Each record has to be returned exactly as it appears.
• • •
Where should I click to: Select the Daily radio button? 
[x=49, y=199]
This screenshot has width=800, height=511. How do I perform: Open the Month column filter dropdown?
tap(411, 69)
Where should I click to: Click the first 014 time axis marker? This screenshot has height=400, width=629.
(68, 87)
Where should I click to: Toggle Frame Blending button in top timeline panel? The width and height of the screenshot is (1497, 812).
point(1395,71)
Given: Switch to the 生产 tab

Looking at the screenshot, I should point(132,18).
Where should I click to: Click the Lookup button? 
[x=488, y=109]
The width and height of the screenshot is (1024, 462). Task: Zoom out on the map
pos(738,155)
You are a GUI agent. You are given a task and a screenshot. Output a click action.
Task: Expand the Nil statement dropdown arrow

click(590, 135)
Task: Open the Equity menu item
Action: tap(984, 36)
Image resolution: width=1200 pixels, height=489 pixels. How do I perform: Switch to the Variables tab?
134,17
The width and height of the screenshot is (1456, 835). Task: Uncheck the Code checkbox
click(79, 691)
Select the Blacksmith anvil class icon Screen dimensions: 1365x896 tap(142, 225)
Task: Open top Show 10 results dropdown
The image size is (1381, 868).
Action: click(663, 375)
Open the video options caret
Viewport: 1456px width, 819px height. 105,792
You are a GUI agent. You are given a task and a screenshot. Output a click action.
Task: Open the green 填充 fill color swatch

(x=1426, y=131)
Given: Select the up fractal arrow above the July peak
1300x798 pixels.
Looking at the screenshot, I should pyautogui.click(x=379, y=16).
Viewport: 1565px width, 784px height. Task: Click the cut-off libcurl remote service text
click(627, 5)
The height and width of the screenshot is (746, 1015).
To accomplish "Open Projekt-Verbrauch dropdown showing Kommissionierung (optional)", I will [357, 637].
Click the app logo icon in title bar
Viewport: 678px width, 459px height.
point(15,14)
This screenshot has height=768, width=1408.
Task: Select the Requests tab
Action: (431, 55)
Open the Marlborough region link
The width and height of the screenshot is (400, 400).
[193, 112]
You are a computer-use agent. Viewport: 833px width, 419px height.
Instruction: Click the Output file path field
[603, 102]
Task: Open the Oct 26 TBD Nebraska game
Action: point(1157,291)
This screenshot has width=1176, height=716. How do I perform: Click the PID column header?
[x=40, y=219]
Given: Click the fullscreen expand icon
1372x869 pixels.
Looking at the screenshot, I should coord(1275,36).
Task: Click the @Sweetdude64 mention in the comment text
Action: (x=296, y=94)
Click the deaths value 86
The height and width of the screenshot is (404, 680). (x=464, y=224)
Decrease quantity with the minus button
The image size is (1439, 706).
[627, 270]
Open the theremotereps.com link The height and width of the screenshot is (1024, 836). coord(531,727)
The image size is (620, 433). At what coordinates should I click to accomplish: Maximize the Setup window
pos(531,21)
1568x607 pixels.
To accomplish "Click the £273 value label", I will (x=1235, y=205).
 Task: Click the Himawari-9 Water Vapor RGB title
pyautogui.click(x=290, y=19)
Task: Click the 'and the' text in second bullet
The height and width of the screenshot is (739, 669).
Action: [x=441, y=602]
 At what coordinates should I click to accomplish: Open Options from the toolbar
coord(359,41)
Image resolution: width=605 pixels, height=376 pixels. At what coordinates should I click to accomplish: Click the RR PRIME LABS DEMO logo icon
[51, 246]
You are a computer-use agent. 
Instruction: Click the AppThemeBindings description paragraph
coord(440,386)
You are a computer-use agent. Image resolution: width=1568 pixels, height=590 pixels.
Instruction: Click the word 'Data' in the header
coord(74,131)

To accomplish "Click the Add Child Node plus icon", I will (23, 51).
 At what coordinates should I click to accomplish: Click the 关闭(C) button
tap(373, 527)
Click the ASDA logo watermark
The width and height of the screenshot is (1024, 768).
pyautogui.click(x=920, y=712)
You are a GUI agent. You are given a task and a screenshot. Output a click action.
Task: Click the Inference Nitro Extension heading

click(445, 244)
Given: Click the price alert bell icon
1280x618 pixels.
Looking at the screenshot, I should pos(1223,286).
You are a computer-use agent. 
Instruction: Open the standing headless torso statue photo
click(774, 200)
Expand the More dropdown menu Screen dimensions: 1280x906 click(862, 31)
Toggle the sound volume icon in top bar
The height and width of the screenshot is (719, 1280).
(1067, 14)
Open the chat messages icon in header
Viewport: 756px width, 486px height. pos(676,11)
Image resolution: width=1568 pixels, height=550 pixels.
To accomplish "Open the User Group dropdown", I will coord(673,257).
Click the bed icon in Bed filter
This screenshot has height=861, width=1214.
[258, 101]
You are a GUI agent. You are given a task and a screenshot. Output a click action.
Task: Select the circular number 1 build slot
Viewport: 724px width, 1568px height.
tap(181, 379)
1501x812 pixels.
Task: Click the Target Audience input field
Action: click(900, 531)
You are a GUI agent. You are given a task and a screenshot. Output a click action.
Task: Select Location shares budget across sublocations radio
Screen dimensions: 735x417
• • •
**The completed task:**
Where should I click to: Select the Daily radio button? 
[x=49, y=199]
This screenshot has width=800, height=511. How do I perform: Open the Month column filter dropdown?
tap(411, 69)
Where should I click to: Click the first 014 time axis marker? This screenshot has height=400, width=629.
(68, 87)
Where should I click to: Toggle Frame Blending button in top timeline panel? The width and height of the screenshot is (1497, 812).
point(1395,71)
Given: Switch to the 生产 tab

Looking at the screenshot, I should point(132,18).
Where should I click to: Click the Lookup button? 
[x=488, y=109]
The width and height of the screenshot is (1024, 462). Task: Zoom out on the map
pos(738,155)
You are a GUI agent. You are given a task and a screenshot. Output a click action.
Task: Expand the Nil statement dropdown arrow

click(590, 135)
Task: Open the Equity menu item
Action: tap(984, 36)
Image resolution: width=1200 pixels, height=489 pixels. How do I perform: Switch to the Variables tab?
134,17
The width and height of the screenshot is (1456, 835). Task: Uncheck the Code checkbox
click(79, 691)
Select the Blacksmith anvil class icon Screen dimensions: 1365x896 tap(142, 225)
Task: Open top Show 10 results dropdown
The image size is (1381, 868).
Action: click(663, 375)
Open the video options caret
Viewport: 1456px width, 819px height. 105,792
You are a GUI agent. You are given a task and a screenshot. Output a click action.
Task: Open the green 填充 fill color swatch

(x=1426, y=131)
Given: Select the up fractal arrow above the July peak
1300x798 pixels.
Looking at the screenshot, I should pyautogui.click(x=379, y=16).
Viewport: 1565px width, 784px height. Task: Click the cut-off libcurl remote service text
click(627, 5)
The height and width of the screenshot is (746, 1015).
To accomplish "Open Projekt-Verbrauch dropdown showing Kommissionierung (optional)", I will [357, 637].
Click the app logo icon in title bar
Viewport: 678px width, 459px height.
point(15,14)
This screenshot has height=768, width=1408.
Task: Select the Requests tab
Action: (431, 55)
Open the Marlborough region link
The width and height of the screenshot is (400, 400).
[193, 112]
You are a computer-use agent. Viewport: 833px width, 419px height.
Instruction: Click the Output file path field
[603, 102]
Task: Open the Oct 26 TBD Nebraska game
Action: point(1157,291)
This screenshot has width=1176, height=716. How do I perform: Click the PID column header?
[x=40, y=219]
Given: Click the fullscreen expand icon
1372x869 pixels.
Looking at the screenshot, I should coord(1275,36).
Task: Click the @Sweetdude64 mention in the comment text
Action: (x=296, y=94)
Click the deaths value 86
The height and width of the screenshot is (404, 680). (x=464, y=224)
Decrease quantity with the minus button
The image size is (1439, 706).
[627, 270]
Open the theremotereps.com link The height and width of the screenshot is (1024, 836). coord(531,727)
The image size is (620, 433). At what coordinates should I click to accomplish: Maximize the Setup window
pos(531,21)
1568x607 pixels.
To accomplish "Click the £273 value label", I will (x=1235, y=205).
 Task: Click the Himawari-9 Water Vapor RGB title
pyautogui.click(x=290, y=19)
Task: Click the 'and the' text in second bullet
The height and width of the screenshot is (739, 669).
Action: [x=441, y=602]
 At what coordinates should I click to accomplish: Open Options from the toolbar
coord(359,41)
Image resolution: width=605 pixels, height=376 pixels. At what coordinates should I click to accomplish: Click the RR PRIME LABS DEMO logo icon
[51, 246]
You are a computer-use agent. 
Instruction: Click the AppThemeBindings description paragraph
coord(440,386)
You are a computer-use agent. Image resolution: width=1568 pixels, height=590 pixels.
Instruction: Click the word 'Data' in the header
coord(74,131)

To accomplish "Click the Add Child Node plus icon", I will (23, 51).
 At what coordinates should I click to accomplish: Click the 关闭(C) button
tap(373, 527)
Click the ASDA logo watermark
The width and height of the screenshot is (1024, 768).
pyautogui.click(x=920, y=712)
You are a GUI agent. You are given a task and a screenshot. Output a click action.
Task: Click the Inference Nitro Extension heading

click(445, 244)
Given: Click the price alert bell icon
1280x618 pixels.
Looking at the screenshot, I should pos(1223,286).
You are a computer-use agent. 
Instruction: Open the standing headless torso statue photo
click(774, 200)
Expand the More dropdown menu Screen dimensions: 1280x906 click(862, 31)
Toggle the sound volume icon in top bar
The height and width of the screenshot is (719, 1280).
(1067, 14)
Open the chat messages icon in header
Viewport: 756px width, 486px height. pos(676,11)
Image resolution: width=1568 pixels, height=550 pixels.
To accomplish "Open the User Group dropdown", I will coord(673,257).
Click the bed icon in Bed filter
This screenshot has height=861, width=1214.
[258, 101]
You are a GUI agent. You are given a task and a screenshot. Output a click action.
Task: Select the circular number 1 build slot
Viewport: 724px width, 1568px height.
tap(181, 379)
1501x812 pixels.
Task: Click the Target Audience input field
Action: click(900, 531)
You are a GUI agent. You are given a task and a screenshot. Output a click action.
Task: Select Location shares budget across sublocations radio
Screen dimensions: 735x417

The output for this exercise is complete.